Kutipan Teks =>
◆ ◆ ◆ ◆ ◆ ◆ ◆

2. Apa saja bentuk dan syarat upah?
3. Bagaimana pengertian upah menurut Akad Ijarah?
4. Bagaimana dasar dan Prinsip Pengupahan menurut Islam?
5. Bagaimana tingkatan pengupahan menurut Islam?
C. Tujuan Penulisan
Berdasarkan rumusan
masalah di atas, maka tujuan penulisan makalah ini adalah:
1. Mengetahui tentang upah dan dasar hukum upah menurut
Islam
2. Mengetahui bentuk dan syarat upah menurut Islam
3. Mengetahui
tentang upah berdasarkan akad ijarah
4. Mengetahui dasar dan Prinsip Pengupahan menurut Islam
5. Mengetahui tingkatan pengupahan menurut Islam
BAB II
PEMBAHASAN
A. Definisi Upah dan Dasar Hukum Upah dalam Islam
1. Definisi Upah
Upah dalam bahasa Arab
sering disebut dengan ajrun/ajrān yang berarti memberi hadiah/ upah.
Kata ajrān mengandung dua arti, yaitu balasan atas pekerjaan dan pahala.
Sedangkan upah menurut istilah adalah uang dan sebagainya yang dibayarkan
sebagai balas jasa atau bayaran atas tenaga yang telah dicurahkan untuk
mengerjakan sesuatu. Upah diberikan sebagai balas jasa atau penggantian
kerugian yang diterima oleh pihak buruh karena atas pencurahan tenaga kerjanya
kepada orang lain yang berstatus sebagai majikan.

◆ ◆ ◆ ◆ ◆ ◆ ◆

Tugas yang Diberikan =>
a: Jawab pertanyaan berikut berdasarkan kutipan tentang upah dalam Islam:
(i) Apa bunyi tujuan penulisan nomor 3?
(ii) Apa dua arti yang dikandung kata ajrān?
(iii) Pihak mana yang menerima upah, dan atas dasar apa?
b: Ubah paragraf dalam kutipan tentang upah dalam Islam yang diawali "Upah dalam bahasa Arab" menjadi daftar poin yang memuat fakta utamanya.
c: Lanjutkan kutipan tentang upah dalam Islam, dimulai setelah kalimat terakhirnya.

Catatan lokasi elemen layar =>
◆ ◆ ◆ ◆ ◆ ◆ ◆

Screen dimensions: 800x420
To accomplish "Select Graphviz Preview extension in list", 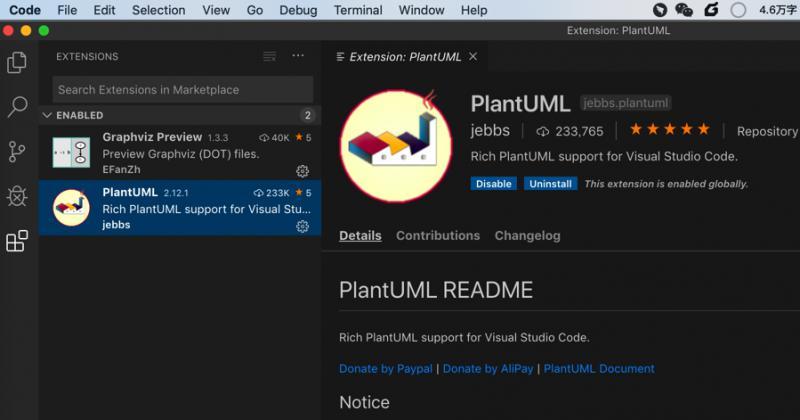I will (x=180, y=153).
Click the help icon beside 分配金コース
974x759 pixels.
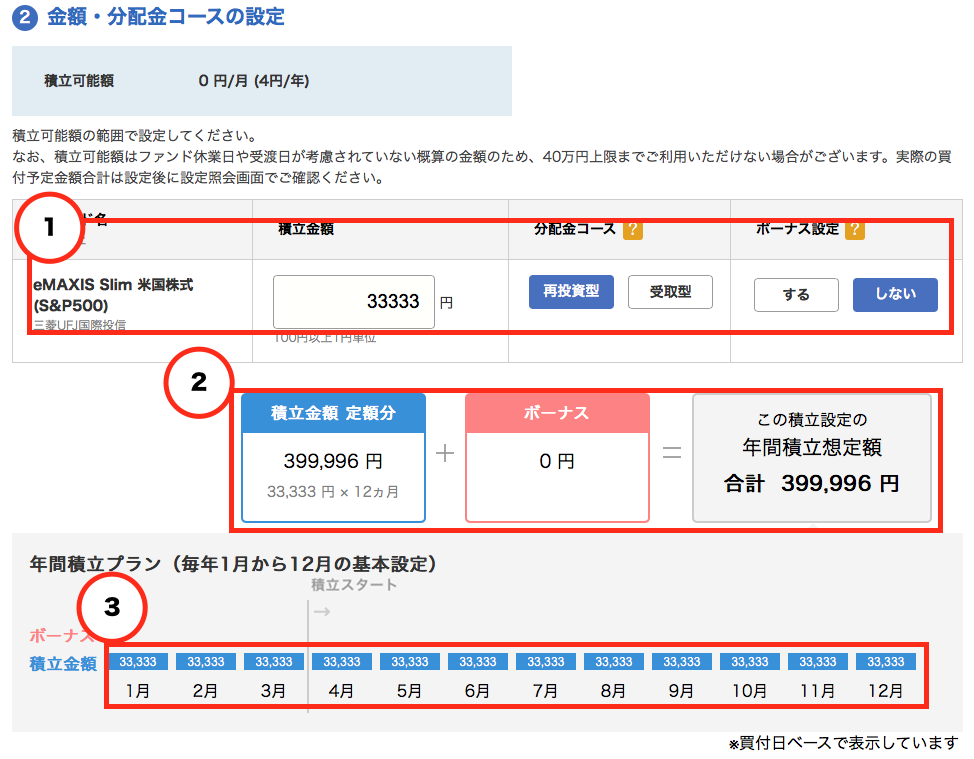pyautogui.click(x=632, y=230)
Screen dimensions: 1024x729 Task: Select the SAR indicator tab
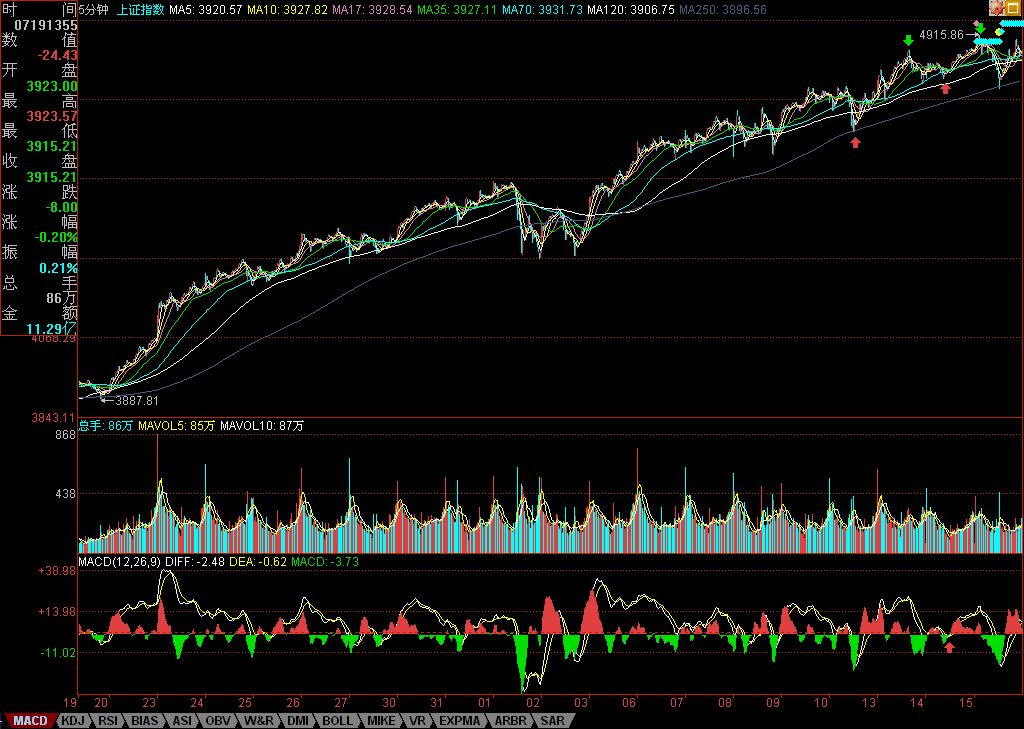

◆ ◆ ◆ ◆ ◆ ◆ ◆

Hasil Akhir =>
a:
(i) Mengetahui tentang upah berdasarkan akad ijarah.
(ii) Balasan atas pekerjaan dan pahala.
(iii) Pihak buruh, karena pencurahan tenaga kerjanya kepada orang lain yang berstatus sebagai majikan.

b:
- Dalam bahasa Arab, upah disebut ajrun/ajrān, yang berarti memberi hadiah/upah.
- Kata ajrān memiliki dua arti: balasan atas pekerjaan dan pahala.
- Secara istilah, upah adalah uang dan sebagainya yang dibayarkan sebagai balas jasa atau bayaran atas tenaga yang dicurahkan untuk mengerjakan sesuatu.
- Upah diterima pihak buruh sebagai balas jasa atau penggantian kerugian atas pencurahan tenaga kerjanya kepada majikan.

c:
Menurut Afzalurrahman
memberikan pengertian bahwa upah merupakan sebagian harga dari tenaga
(pekerjaan) yang dibayarkan atas jasanya dalam produksi. Sedangkan menurut
Undang-Undang Ketenagakerjaan, yang dimaksud dengan upah adalah hak
pekerja/buruh yang diterima dan dinyatakan dalam bentuk uang sebagai imbalan
dari pengusaha atau pemberi kerja (majikan) kepada buruh yang ditetapkan dan
dibayarkan menurut suatu perjanjian kerja, atau peraturan perundang-undangan,
termasuk tunjangan bagi pekerja atau buruh dan keluarganya atas suatu pekerjaan
dan atau jasa yang telah atau akan dilakukannya.
Peraturan pemerintah
No. 8 Tahun 1981 tentang perlindungan upah memberikan definisi bahwa upah
adalah suatu penerimaan sebagai imbalan dari pengusaha atau majikan kepada
tenaga kerja atau pekerja untuk suatu pekerjaan atau jasa yang telah atau akan
dilakukan, dinyatakan atau dinilai dalam bentuk uang yang ditetapkan menurut
suatu perjanjian atau peraturan perundang-undangan dan dibayarkan atas dasar
suatu perjajian kerja antara pengusaha atau majikan (pemberi kerja) dan pekerja
termasuk tunjangan baik untuk pekerja sendiri maupun untuk keluarganya.
Berdasarkan pada
beberapa pendapat di atas, dapat memberikan pengertian dan pemahaman bahwa upah
merupakan nama bagi sesuatu yang baik berupa uang atau bukan yang lazim
digunakan sebagai imbalan atau balas jasa, atau sebagai penggantian atas jasa
dari pekerjaan yang telah dikeluarkan oleh pihak majikan kepada pihak pekerja
atau buruh.
2. Dasar Hukum Upah
Sumber hukum dalam Islam yang dipakai dalam
menyelesaikan berbagai permasalahan yang terjadi adalah dengan menggunakan
al-Qur’an dan Sunah Nabi, di samping masih banyak lagi sumber hukum yang dapat
digunakan. al- Qur’an sebagai sumber hukum dasar yang menjadi pijakan
nya.
Allah menegaskan tentang imbalan ini dalam Qur’an sbb
:
“Dan katakanlah : “Bekerjalah kamu, maka Allah dan
Rasul-Nya serta orang-orang mu’min akan melihat pekerjaanmu itu, dan kamu akan
dikembalikan kepada Allah Yang Mengetahui akan ghaib dan yang nyata, lalu
diberikan-Nya kepada kamu apa yang kamu kerjakan.” (At Taubah : 105).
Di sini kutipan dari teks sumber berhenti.